Album Review: Foie Gras - Holy Hell

 Walking blindfolded into the dark is not a casual pastime for your average person. Iphigenia Douleur of the gothic synth project Foie Gras is not like the rest of us though. She does not recoil from the shadows- She embarrasses them. Her 2019 EP Holy Hell is exemplary of the enmity of her firewalk into the strange world of shades. 

Iphigenia releases her voice like a gasp, air escaping her lungs in equal parts shock and satisfaction, the heat of her breath visibly trailing behind her like steam from a locomotive. It is almost like you can see her words, dancing in the air against the detuned and inhospitable instrumentation- tones that sap warmth from the air like a black hole devouring starlight. 

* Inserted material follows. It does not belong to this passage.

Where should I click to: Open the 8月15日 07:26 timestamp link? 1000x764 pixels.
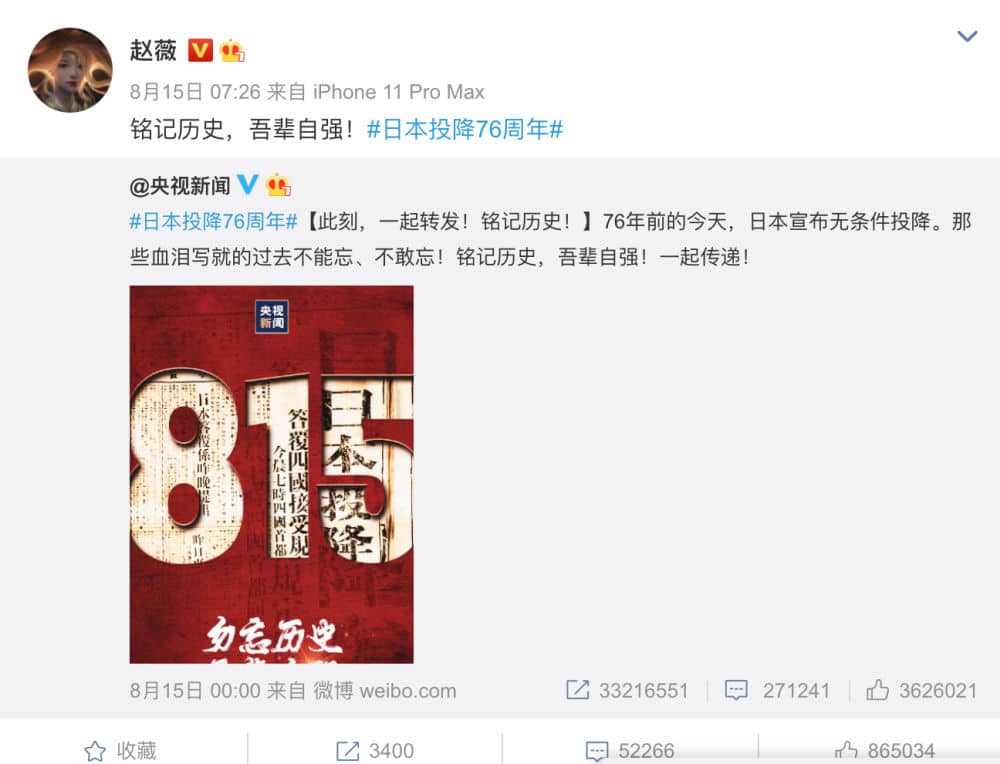(x=195, y=92)
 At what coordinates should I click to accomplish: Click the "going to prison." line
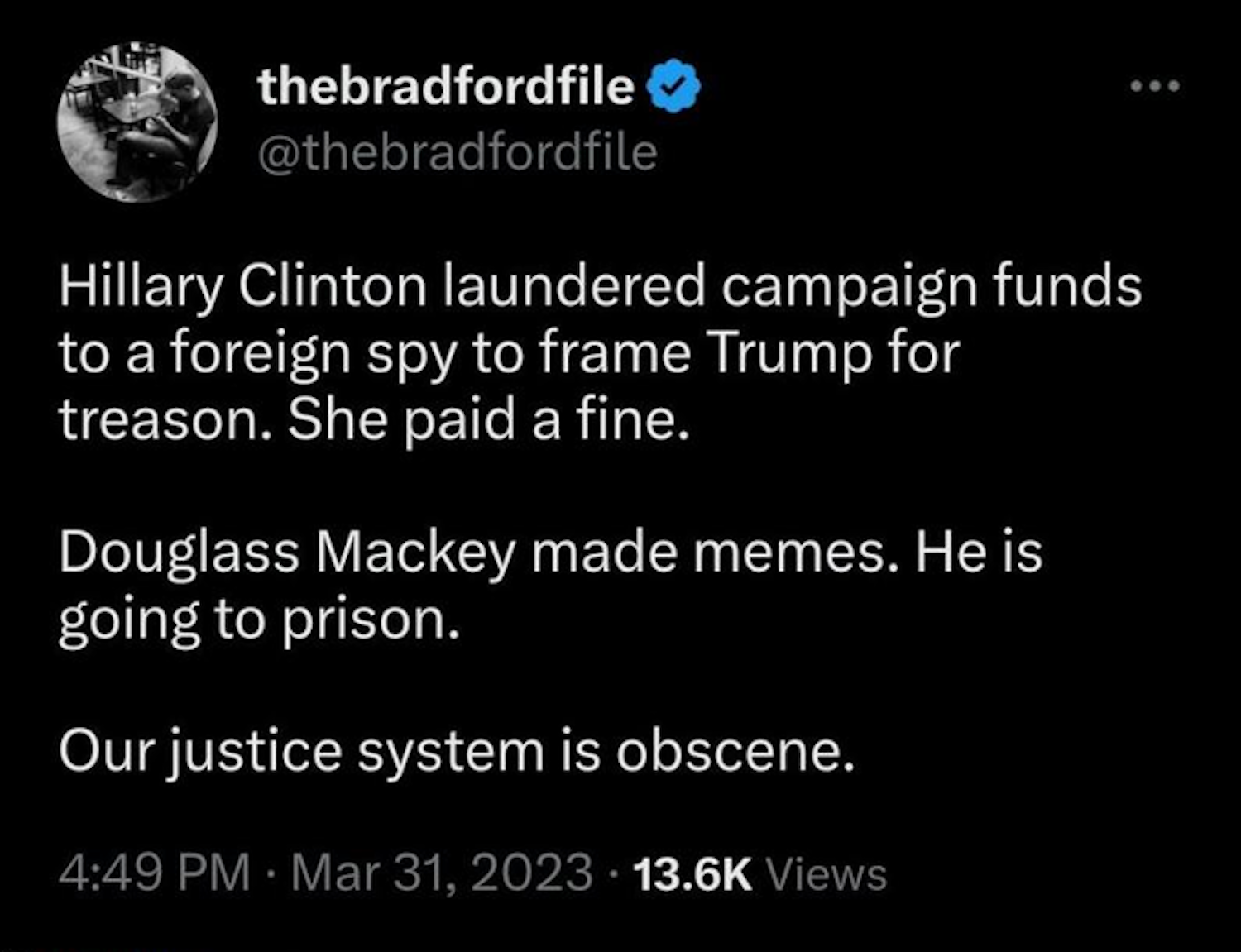click(x=258, y=619)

"Psychic Sobriety" is particularly threatening with its enticing, rhythmic wrap of a beat, percussion that slaps like a crop on leather, a motion that fills out the body of the song, creating the vision of a tragic figure that is slowly carved open by the glinting maneuvers of chilling synths that slice across its face and abdomen. 

This disfiguration process continues on "God Lived As A Devil Dog," where Iphigenia adopts a confessional, reverent tone, while exposing the insatiableness of her lust over a prickly coil of interweaving worshipful synths and boiling guitars. From this point forward, the synth tones continue to have a swelling, gospel-like quality, lending a delightfully perverse flow to the seething shove of "Sisyphus,"  the alien evaporation chamber of "Red Moon," and the heavy-lidded, hushed soul of the prostrating "Latex Sun (for Úna)." 

Holy Hell makes every step Iphigenia takes into the unknown as darkly succulent as a ripe peach that pulses in your hand as if containing the beat of a human heart. 


Holy Hell is out on Yellow Year Records.